**Your instructions**: The expected response is a copy of every line in the entries below that includes the word "France".

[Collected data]
+ + +

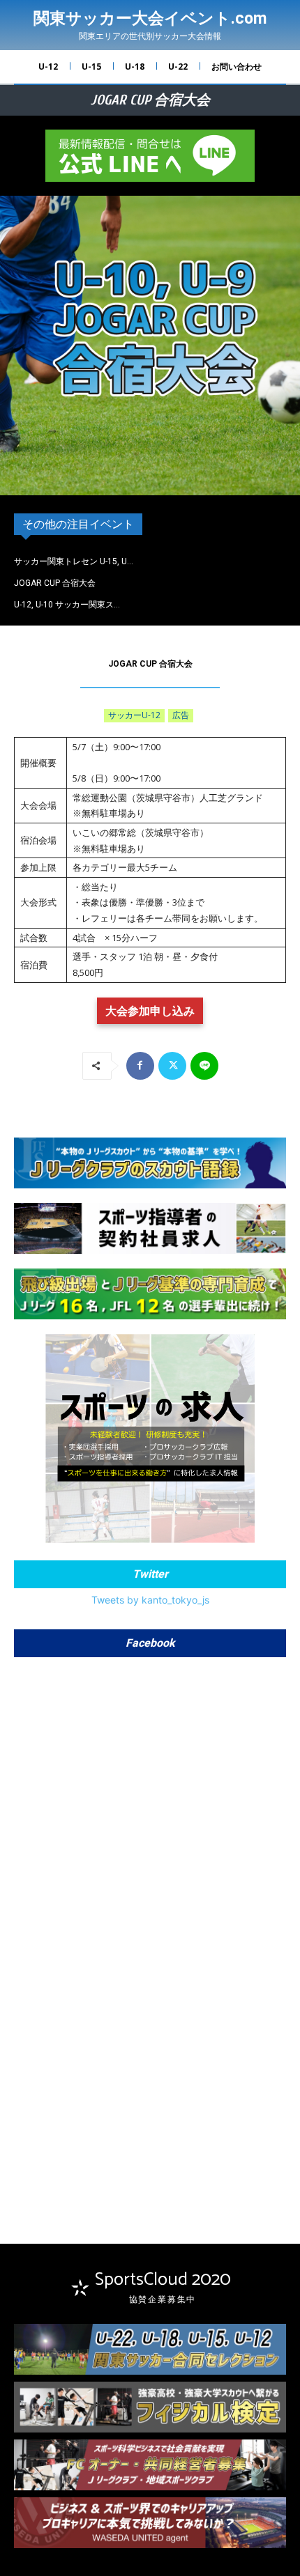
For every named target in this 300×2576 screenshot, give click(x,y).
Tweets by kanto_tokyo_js (150, 1600)
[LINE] (204, 1066)
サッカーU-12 (134, 715)
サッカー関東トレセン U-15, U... (73, 561)
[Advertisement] (150, 2088)
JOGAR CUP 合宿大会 (55, 583)
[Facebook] (140, 1066)
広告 (180, 715)
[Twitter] (172, 1066)
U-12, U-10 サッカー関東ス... (67, 605)
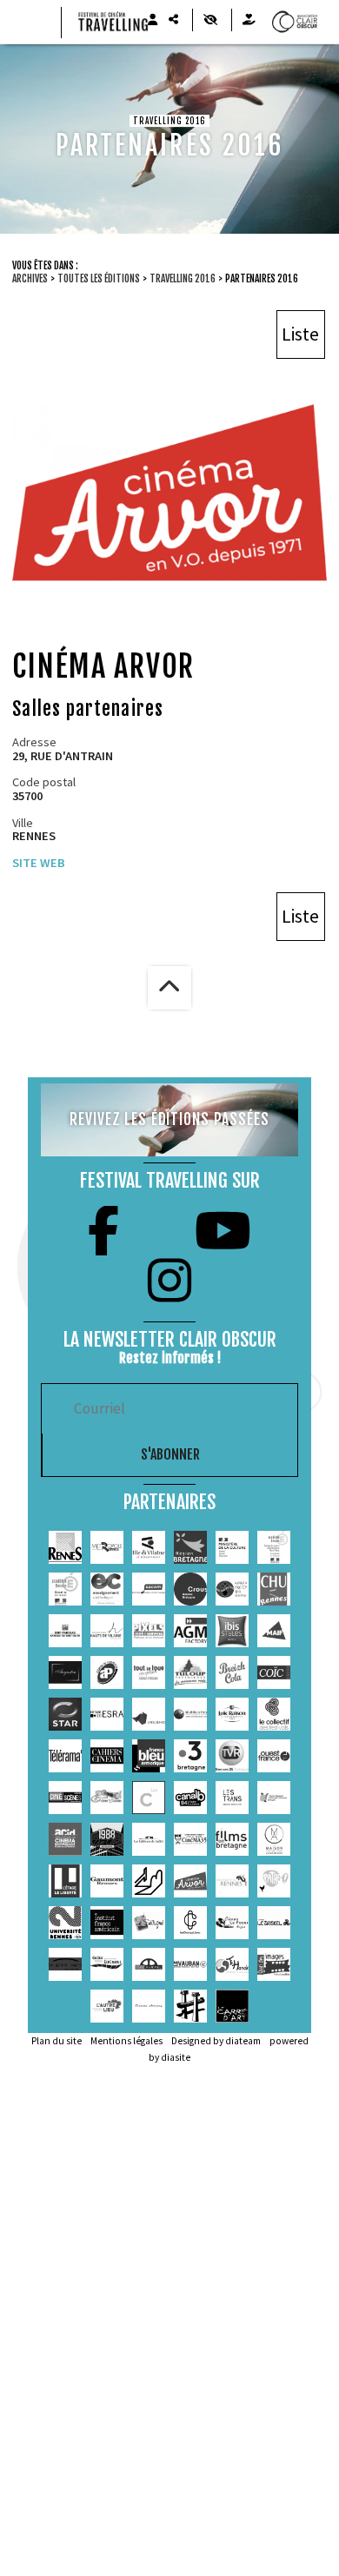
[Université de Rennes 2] (65, 1922)
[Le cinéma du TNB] (148, 1880)
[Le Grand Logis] (65, 1964)
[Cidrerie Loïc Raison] (232, 1714)
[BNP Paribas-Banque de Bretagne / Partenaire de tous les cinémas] (65, 1630)
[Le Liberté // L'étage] (65, 1880)
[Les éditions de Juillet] (148, 1839)
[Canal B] (190, 1797)
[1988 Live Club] (106, 1839)
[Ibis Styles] (232, 1630)
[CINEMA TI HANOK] (232, 1964)
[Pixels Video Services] (148, 1630)
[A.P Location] (106, 1672)
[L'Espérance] (106, 1964)
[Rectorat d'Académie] (65, 1589)
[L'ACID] (65, 1839)
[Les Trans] (232, 1797)
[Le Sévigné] (148, 1922)
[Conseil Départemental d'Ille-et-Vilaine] (148, 1547)
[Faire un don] (248, 20)
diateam (243, 2041)
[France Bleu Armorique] (148, 1755)
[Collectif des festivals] (273, 1714)
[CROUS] (190, 1589)
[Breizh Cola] (232, 1672)
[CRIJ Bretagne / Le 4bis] (273, 1797)
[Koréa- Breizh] (232, 1589)
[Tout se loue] (148, 1672)
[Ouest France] (273, 1755)
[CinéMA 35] (190, 1839)
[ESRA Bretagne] (106, 1714)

+ + +

**Result of this task**:
[France Bleu Armorique] (148, 1755)
[Ouest France] (273, 1755)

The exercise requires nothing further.